Tropical Cyclone Giovanna recently sported winds of 125 knots (230 kilometers per hour) and heavy rains in excess of 250 millimeters (10 inches) along Madagascar’s coast. OnFeb. 20, 2012, the Integrated Regional Information Networks reported that Giovanna had damaged or destroyed thousands of homes in Madagascar and killed at least 23 people.
The Advanced Land Imager (ALI) on NASA’s Earth Observing-1 (EO-1) satellite captured this natural-color image of the sediment-choked Onibe River on Feb. 19. The river appears muddy brown throughout this landscape and delivers a thick plume of sediment to the Indian Ocean.
The Onibe River arises in the highlands of Madagascar’s interior and empties into the ocean just north of the coastal town of Mahavelona (also known as Foulpointe). The river lies along the track Giovanna followed when it came ashore. Giovanna’s heavy rains spurred equally heavy runoff into the Onibe River.
In eastern Madagascar, rivers are typically short and more quickly, thanks to the area’s stark relief.
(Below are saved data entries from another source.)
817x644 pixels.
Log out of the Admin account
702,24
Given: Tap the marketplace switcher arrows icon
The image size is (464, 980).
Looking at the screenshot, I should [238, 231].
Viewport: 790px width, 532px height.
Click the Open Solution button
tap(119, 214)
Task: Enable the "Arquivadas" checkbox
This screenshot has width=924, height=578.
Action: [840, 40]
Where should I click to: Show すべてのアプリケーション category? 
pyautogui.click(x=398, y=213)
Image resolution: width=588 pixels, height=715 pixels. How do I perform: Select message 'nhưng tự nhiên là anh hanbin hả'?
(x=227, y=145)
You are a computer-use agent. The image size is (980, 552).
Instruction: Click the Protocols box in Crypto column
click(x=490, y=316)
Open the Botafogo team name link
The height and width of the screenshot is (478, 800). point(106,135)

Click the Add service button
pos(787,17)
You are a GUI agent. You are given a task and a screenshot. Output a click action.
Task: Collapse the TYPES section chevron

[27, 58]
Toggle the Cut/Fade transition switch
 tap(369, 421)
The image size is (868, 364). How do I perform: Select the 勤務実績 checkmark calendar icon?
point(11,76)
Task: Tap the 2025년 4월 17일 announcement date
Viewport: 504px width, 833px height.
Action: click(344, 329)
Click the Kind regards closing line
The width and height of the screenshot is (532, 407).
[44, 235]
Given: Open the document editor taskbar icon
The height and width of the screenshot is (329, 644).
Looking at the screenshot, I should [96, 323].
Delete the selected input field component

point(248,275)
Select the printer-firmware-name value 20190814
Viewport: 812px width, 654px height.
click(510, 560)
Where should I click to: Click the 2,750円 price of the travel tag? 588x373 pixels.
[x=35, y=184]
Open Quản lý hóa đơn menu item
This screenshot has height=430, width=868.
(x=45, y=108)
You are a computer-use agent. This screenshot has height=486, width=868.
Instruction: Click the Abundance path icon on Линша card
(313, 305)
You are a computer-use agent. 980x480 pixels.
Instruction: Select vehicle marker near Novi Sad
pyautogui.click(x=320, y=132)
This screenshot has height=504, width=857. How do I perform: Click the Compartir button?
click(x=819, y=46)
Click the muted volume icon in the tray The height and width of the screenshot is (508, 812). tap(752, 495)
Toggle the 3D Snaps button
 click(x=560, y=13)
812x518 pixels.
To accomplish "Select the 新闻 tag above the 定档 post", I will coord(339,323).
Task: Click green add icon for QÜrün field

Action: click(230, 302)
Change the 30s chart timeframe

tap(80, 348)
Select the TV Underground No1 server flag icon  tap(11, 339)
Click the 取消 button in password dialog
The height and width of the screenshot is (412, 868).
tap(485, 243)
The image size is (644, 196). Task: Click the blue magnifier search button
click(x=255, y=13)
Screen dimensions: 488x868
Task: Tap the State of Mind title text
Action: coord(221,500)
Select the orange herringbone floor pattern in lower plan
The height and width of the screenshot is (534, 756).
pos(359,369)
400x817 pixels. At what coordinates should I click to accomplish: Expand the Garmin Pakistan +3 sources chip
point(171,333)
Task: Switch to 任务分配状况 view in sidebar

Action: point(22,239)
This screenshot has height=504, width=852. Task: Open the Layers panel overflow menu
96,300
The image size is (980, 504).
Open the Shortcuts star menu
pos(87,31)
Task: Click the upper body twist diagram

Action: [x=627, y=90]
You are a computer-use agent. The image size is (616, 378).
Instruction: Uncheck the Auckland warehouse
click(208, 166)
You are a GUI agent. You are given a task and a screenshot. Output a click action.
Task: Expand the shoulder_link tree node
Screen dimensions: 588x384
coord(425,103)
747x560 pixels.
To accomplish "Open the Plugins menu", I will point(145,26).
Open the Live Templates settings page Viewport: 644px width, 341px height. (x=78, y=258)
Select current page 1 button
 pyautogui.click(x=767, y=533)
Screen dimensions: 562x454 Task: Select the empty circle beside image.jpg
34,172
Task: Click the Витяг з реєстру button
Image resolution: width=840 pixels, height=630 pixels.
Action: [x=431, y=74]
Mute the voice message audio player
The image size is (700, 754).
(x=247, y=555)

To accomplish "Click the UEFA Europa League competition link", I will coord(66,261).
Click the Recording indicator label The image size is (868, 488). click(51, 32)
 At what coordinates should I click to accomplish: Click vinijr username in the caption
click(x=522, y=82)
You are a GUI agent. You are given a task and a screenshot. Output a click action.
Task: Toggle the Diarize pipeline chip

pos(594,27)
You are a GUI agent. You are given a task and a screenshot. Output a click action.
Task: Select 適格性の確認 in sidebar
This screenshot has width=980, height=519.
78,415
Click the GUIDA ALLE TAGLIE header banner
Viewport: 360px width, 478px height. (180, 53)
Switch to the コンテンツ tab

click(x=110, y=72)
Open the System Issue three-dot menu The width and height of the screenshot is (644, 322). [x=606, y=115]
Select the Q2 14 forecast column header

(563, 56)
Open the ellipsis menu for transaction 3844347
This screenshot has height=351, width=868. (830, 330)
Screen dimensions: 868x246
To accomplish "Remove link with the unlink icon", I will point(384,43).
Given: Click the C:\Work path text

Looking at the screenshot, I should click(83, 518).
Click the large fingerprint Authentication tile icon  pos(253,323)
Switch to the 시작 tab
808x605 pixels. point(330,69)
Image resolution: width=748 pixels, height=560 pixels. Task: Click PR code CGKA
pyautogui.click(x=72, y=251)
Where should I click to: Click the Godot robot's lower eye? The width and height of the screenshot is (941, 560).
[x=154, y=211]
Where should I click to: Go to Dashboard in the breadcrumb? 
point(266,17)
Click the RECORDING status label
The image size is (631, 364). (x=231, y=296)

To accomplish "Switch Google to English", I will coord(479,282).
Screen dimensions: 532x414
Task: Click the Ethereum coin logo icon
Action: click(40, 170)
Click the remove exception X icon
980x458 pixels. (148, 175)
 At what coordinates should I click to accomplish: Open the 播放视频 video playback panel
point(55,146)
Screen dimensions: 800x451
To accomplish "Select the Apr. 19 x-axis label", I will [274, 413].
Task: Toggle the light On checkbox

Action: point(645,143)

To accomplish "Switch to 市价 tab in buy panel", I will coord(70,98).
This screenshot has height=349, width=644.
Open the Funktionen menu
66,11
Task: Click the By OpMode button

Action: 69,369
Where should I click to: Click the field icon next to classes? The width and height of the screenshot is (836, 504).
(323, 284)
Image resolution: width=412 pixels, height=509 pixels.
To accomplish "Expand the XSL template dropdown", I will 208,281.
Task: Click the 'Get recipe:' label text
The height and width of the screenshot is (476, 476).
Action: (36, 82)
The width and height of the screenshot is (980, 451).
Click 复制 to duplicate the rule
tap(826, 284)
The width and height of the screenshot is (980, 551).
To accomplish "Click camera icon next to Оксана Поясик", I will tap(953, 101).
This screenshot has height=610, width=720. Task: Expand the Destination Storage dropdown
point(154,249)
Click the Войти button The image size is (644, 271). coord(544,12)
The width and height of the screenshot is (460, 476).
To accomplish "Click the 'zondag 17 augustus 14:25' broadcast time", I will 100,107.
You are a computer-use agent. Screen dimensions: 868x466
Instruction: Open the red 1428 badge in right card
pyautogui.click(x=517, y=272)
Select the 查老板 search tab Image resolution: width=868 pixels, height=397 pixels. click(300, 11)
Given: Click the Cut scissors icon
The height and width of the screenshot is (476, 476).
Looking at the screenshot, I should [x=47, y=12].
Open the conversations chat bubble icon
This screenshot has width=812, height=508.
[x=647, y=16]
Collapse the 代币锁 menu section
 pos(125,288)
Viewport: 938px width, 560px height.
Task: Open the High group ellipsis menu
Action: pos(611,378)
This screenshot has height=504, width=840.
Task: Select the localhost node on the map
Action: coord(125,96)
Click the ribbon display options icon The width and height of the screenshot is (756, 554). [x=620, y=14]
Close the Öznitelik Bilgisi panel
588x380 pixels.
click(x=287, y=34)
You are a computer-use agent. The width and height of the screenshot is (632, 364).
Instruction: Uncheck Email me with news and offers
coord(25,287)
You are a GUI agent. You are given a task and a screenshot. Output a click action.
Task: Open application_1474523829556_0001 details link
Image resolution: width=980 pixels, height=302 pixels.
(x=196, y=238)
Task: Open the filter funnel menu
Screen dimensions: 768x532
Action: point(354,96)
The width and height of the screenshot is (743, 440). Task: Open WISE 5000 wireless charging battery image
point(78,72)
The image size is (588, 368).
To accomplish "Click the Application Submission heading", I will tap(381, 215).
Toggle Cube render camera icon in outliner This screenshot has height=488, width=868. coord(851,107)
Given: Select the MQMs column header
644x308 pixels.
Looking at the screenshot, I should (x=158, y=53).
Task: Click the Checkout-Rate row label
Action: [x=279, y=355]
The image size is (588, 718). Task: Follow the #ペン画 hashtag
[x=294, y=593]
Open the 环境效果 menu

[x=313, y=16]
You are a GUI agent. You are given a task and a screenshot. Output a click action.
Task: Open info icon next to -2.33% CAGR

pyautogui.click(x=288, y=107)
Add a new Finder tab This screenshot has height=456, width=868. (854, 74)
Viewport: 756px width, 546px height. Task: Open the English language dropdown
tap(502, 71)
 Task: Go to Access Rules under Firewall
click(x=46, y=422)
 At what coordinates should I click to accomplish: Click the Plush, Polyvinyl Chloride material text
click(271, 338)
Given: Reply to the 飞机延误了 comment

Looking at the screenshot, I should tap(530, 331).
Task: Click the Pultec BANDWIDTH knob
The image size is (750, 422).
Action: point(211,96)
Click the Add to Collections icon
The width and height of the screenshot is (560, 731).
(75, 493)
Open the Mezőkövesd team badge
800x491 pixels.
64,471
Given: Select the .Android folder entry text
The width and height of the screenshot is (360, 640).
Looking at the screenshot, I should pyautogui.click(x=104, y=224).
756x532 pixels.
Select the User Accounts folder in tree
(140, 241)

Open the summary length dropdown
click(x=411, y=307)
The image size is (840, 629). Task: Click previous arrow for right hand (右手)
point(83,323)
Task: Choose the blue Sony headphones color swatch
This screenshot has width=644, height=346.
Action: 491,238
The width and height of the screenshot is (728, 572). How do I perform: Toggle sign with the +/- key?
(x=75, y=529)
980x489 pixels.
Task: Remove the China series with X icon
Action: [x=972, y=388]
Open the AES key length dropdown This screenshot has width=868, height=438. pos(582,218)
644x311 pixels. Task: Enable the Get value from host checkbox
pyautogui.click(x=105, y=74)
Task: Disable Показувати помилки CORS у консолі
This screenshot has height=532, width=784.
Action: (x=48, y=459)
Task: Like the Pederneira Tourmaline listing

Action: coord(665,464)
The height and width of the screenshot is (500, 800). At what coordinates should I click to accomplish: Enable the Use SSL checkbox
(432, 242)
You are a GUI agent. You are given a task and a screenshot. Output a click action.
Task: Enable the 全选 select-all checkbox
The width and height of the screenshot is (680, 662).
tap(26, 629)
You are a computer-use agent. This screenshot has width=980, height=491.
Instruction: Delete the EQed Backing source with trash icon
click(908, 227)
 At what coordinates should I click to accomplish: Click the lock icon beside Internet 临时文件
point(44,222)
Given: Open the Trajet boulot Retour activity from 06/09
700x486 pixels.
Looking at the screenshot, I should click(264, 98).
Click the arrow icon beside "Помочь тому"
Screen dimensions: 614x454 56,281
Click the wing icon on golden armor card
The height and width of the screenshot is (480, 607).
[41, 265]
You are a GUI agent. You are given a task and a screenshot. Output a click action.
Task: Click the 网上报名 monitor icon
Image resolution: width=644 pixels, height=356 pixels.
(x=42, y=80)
Madagascar’s highest mountain, for example, is 2,876 meters (9,436 feet) above sea level yet lies just 120 kilometers (75 miles) from the coast. The steep slopes lead to significant erosion, but even compared to the island’s usual runoff rates, the Onibe carried a heavy load of mud and debris in the wake of Giovanna. An ALI image of the same area on Feb. 6 showed virtually no sediment plume at the mouth of the river.
Cyclones rank among Madagascar’s most frequent natural hazards. After coming ashore in mid-February, Cyclone Giovanna blew westward over the island, traveled southward through the Mozambique Channel, then curved back to the east, skirting Madagascar’s southern shore.